When the Soviet Union declared war on Japan in August 1945, the latter was almost exhausted after over three years of the Pacific War. Ironically enough, at that moment Japan was trying in vain to find a way out of the war by means of the good offices of the Soviet Union. Because of such circumstances, the people in the Soviet Union seemed to be apathetic at best to another round of war after the deadly fighting with Nazi Germany. Thus, to justify the war with Japan, Stalin felt it even necessary to cite the old humiliation due to the defeat in the Russo-Japanese War in 1904 to 1905.
Until August 1945, a major concern of Stalin was how to adroitly find an opportune moment to enter into the war against Japan. After the Japanese surrender, he was very resolute in trying to ensure the Soviets a proper place as a great victorious power. The present paper intends to show what Soviet Russia attained and how, through joining her allies in defeating Japan.
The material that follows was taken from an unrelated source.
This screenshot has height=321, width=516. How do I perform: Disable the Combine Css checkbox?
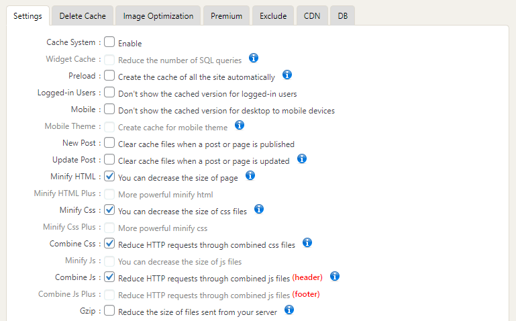click(x=109, y=244)
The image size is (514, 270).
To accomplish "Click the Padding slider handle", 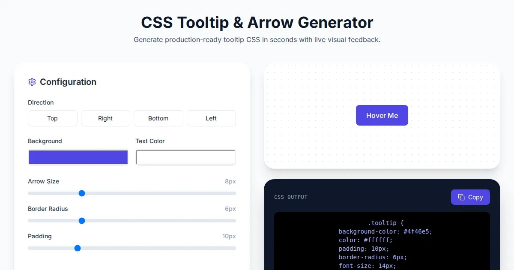I will tap(78, 248).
Though Stalin wished to expand the Soviet security zone as far as possible, he also recognized that such an advancement of Soviet power would be possible only in areas subdued by Soviet armed forces. In this sense, his foreign policy reflects his trust in strength. General V. Chuikov, designated a military attache at the Soviet Embassy in Chungking in autumn 1940, records an interesting statement suggestive of Stalin's future policy in Asia after the war. Stalin told Chuikov then that as long as Chinese communists were less able than the Kuomingtang to resist Japanese aggression, the USSR could not help but bolster Chinese nationalists despite her ideological sympathy for the communists, because any Chinese prolonged resistance would lessen the Japanese threat to Soviet far eastern borders (V. I. Chuikov, Missiya v Kitae, 1983).
Such a view about the importance of strength in foreign policy may be considered an ingredient of a general belief system rather than a circumstantial perception. Consequently, this “operational code” probably convinced Stalin, after the Second World War, that the Soviet Union should be cautious in conducting her occupation policy in Japan. The Soviet Union was prepared to accept U. S. predominance in Japan provided that Soviet basic security requirements would be satisfied. Besides this precondition, all Stalin wished for was an apparent equality with the U. S. in controlling Japan.
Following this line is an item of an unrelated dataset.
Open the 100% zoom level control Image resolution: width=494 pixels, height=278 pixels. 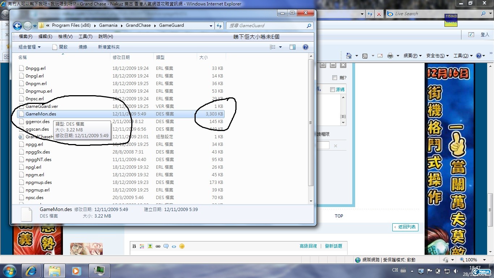471,260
The Soviet Union and the United States had heated arguments over the allied control machinery regarding Japan. The United States was in a much more advantageous position because of the sheer fact of the existence of American armies in Japan. Nevertheless, the Soviet Union also had a lever for influencing the U. S. policy in Japan. This lever was her dominant status in Eastern Europe. If the United States wanted to gain some concessions in Eastern Europe from the Soviet Union, the former was obliged to make concessions regarding Japan. Thus both countries could, before the end of 1945, come to a compromise to establish the Far Eastern Commission and the Allied Council for Japan. Afterwards, with the advent of the Cold War, the Soviet Union became more and more antagonistic towards U. S. conduct in Japan. But that is another story.